ライフィセットはそんなエレノアに何も声をかけず、彼女が泣き止むまでそっと手を重ねた。

 

 

「ライフィセット、こんなにしてもらったのに申し訳ありませんが失礼を承知で最後に一つだけお願いを聞いてもらっていいですか?」

 

 

しばらくして涙を拭いたエレノアはまだ肩を震わせながら、ライフィセットにある頼み事を要求した。

 

 

「今から私が言う言葉を聞いてほしいんです。生きていたらいつか彼に言うはずだった言葉があるんです」

 

「うん。いいよ、僕でいいなら喜んで」

 

「ありがとうございます」

 

 

ライフィセットの快諾を得てエレノアは落ち着いて呼吸を整えると、言葉を紡ぎだす。

 

 

「ねえ、覚えてる?前に対魔士になった理由を聞いた時のこと。あの時私が寂しいって言った理由まだ話してなかったでしょ?その理由はね、あなたが凄く成長してたからなの。子どもの頃からずっと一緒にいたのに私が気づかない間にあなたは立派になってた。それに気付いた時羨ましいって気持ちもあったけど寂しいとも思った。子どもだった時のあなたはもう遠くになってしまったような気がして。だけどね」

 

 

そこでエレノアは一旦言葉を切る。

次の言葉をライフィセットと壁に隠れて様子を見守っていたガイアは待つ。

 

 

「だけど今でも私はあなたを好きって気持ちは変わらない。今も昔も、子どもから大人になっても……だからありがとう。今まで私の側にいてくれて」

 

エレノアの言葉が終わると同時に冷たい横風が吹く。

 

 

「ありがとうございます。ライフィセット。もう私は大丈夫です」

 

 

礼を告げられたライフィセットは「どういたしまして」と首を縦に振ると、視界のはしっこにキラリと光るものを捉えた。

 

 

「見てエレノア」

 

 

彼の指差した先には夜空の中に浮かぶ一際大きく光輝く一番星。

 

 

「僕前に本で読んだことがあるんだ。

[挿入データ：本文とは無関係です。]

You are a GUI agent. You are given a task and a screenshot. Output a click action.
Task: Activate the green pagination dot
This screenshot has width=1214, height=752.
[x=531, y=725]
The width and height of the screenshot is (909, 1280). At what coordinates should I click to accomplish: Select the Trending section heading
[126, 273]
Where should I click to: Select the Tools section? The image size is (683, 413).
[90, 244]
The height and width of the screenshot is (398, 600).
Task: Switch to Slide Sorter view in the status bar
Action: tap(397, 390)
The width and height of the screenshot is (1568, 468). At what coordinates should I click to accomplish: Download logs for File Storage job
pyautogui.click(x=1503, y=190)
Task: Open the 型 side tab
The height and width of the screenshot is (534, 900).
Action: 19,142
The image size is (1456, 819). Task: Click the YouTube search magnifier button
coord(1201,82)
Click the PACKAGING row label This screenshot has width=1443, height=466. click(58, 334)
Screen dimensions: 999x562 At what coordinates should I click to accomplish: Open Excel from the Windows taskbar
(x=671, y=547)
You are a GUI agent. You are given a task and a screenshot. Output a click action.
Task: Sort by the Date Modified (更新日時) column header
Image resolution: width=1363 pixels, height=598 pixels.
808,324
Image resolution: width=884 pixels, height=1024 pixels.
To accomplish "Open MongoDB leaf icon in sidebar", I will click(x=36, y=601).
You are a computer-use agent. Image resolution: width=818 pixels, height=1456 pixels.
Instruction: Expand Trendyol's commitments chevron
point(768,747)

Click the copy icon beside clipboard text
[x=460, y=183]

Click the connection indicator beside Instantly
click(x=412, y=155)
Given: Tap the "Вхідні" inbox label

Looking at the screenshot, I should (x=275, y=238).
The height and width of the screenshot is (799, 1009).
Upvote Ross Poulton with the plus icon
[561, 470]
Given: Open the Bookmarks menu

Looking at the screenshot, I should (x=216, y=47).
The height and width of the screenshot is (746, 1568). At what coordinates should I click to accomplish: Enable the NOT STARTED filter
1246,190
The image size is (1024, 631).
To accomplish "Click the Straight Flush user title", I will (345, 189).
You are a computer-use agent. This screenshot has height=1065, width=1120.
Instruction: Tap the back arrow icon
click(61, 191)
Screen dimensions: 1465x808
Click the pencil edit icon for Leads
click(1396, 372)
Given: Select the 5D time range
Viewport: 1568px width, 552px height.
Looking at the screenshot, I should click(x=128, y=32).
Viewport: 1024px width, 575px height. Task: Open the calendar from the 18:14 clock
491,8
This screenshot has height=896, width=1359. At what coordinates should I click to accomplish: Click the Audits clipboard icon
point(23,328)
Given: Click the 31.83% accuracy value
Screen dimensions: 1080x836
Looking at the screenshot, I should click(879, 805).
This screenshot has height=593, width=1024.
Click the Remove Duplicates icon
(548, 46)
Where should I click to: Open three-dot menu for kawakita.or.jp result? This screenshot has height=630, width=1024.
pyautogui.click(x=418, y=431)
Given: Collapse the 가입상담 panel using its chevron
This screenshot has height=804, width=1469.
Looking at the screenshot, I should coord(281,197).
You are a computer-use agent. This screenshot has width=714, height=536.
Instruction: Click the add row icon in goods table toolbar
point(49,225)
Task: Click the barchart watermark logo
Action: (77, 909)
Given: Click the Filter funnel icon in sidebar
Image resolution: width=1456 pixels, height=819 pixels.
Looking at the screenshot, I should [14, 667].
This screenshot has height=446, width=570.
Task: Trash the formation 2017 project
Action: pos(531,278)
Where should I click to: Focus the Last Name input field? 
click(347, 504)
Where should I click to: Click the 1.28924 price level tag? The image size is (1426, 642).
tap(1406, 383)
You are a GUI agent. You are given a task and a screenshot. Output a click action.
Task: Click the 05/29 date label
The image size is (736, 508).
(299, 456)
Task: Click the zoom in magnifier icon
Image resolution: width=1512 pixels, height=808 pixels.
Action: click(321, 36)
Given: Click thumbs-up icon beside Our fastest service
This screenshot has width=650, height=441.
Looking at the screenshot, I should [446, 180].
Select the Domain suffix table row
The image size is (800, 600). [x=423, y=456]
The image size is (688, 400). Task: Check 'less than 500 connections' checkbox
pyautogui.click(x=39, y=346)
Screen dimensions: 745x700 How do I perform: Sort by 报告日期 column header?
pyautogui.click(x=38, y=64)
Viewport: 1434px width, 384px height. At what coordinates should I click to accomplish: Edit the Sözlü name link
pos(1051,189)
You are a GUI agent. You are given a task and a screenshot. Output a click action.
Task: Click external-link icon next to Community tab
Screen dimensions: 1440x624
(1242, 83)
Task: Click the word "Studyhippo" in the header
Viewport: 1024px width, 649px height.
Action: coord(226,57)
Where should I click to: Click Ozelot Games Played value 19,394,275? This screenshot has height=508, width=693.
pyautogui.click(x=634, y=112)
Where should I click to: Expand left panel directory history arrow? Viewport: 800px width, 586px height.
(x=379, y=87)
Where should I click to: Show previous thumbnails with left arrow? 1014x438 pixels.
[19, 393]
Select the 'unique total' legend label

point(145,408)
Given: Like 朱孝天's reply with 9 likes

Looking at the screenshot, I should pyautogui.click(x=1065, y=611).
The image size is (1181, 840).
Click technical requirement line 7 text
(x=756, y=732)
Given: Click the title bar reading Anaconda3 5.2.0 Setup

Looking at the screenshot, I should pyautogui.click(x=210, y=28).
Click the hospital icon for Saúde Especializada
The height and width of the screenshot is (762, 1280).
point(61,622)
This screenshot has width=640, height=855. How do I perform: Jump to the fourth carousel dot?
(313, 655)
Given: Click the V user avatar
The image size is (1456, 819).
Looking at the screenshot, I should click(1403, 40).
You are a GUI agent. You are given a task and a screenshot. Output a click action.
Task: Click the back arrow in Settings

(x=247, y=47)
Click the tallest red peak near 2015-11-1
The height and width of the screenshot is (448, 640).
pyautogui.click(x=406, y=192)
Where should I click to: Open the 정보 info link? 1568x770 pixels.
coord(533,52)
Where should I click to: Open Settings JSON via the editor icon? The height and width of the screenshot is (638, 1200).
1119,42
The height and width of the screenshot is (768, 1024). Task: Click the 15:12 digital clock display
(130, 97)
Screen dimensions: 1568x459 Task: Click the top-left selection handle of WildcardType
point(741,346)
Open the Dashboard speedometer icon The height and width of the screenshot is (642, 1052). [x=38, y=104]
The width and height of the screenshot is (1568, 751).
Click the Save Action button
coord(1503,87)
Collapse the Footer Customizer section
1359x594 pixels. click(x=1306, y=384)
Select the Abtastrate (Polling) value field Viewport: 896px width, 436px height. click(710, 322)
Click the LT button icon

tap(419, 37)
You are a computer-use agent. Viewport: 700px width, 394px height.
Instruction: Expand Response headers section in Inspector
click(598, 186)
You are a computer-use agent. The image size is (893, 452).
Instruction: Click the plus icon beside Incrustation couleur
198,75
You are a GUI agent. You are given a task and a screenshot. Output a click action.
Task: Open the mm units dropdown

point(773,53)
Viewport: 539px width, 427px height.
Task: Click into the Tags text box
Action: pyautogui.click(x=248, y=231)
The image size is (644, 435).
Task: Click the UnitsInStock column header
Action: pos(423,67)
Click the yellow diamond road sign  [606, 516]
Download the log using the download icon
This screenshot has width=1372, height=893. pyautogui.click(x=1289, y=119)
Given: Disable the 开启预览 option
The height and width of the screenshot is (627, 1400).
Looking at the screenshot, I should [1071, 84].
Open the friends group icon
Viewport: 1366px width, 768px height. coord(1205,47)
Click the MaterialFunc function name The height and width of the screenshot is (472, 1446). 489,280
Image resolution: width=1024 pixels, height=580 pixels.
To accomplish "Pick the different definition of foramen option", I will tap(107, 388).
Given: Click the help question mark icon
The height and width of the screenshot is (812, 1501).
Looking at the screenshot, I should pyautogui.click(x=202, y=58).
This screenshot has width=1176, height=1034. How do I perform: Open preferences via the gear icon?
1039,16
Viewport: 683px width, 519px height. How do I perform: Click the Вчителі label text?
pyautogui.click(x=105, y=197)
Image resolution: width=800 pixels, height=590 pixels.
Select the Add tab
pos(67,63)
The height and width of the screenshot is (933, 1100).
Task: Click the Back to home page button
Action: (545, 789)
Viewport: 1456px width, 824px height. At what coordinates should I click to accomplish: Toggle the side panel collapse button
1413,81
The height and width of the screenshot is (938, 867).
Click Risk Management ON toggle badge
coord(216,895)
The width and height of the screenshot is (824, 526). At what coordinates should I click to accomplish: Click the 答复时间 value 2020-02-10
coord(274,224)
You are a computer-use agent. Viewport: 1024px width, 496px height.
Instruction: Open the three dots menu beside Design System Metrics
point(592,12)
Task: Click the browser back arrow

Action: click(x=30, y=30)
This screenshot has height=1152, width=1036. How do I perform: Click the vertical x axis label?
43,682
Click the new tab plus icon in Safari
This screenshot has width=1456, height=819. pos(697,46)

死んだ人は星になるんだって。きっとグランも空からエレノアを見守ってくれるよ。これからずっと」

 

「…ならもう恥ずかしい姿は見せられませんね。彼に見られても恥じないようにしっかりしないとまたからかわれてしまいます」

 

 

空を見上げてエレノアはライフィセットとグランにそう誓った。

 

 

ライフィセットとエレノアの会話を一部始終見聞きしたガイアは宿に踵を返す。

その時前にある人物がいたことに驚いた。

 

 

「行かなくていいの?」

 

 

ベルベットが腕を組みながらそう声をかけた。

一体いつからそこにいたのか、そう心でガイアはぼやいた。

 

 

「ライフィセットがいれば大丈夫だ。もう俺は必要ない」

 

 

歩みを止めずベルベットの横を通りすぎたガイアはそう言って宿へと戻って行った。

 

 

-これでいい

エレノアの悲しみはライフィセットが受け止めてくれた。

もうグランの役目は終わった

今日この日を境に自分もガイアとして完全に生まれ変わる。

 

 

(もう二度と君に悲しい涙は流させない。グランとしてでなくガイアとして君を守っていく)

 

 

満天の星空へ思いを馳せる二人の少年少女はお互いに誓いを立てた。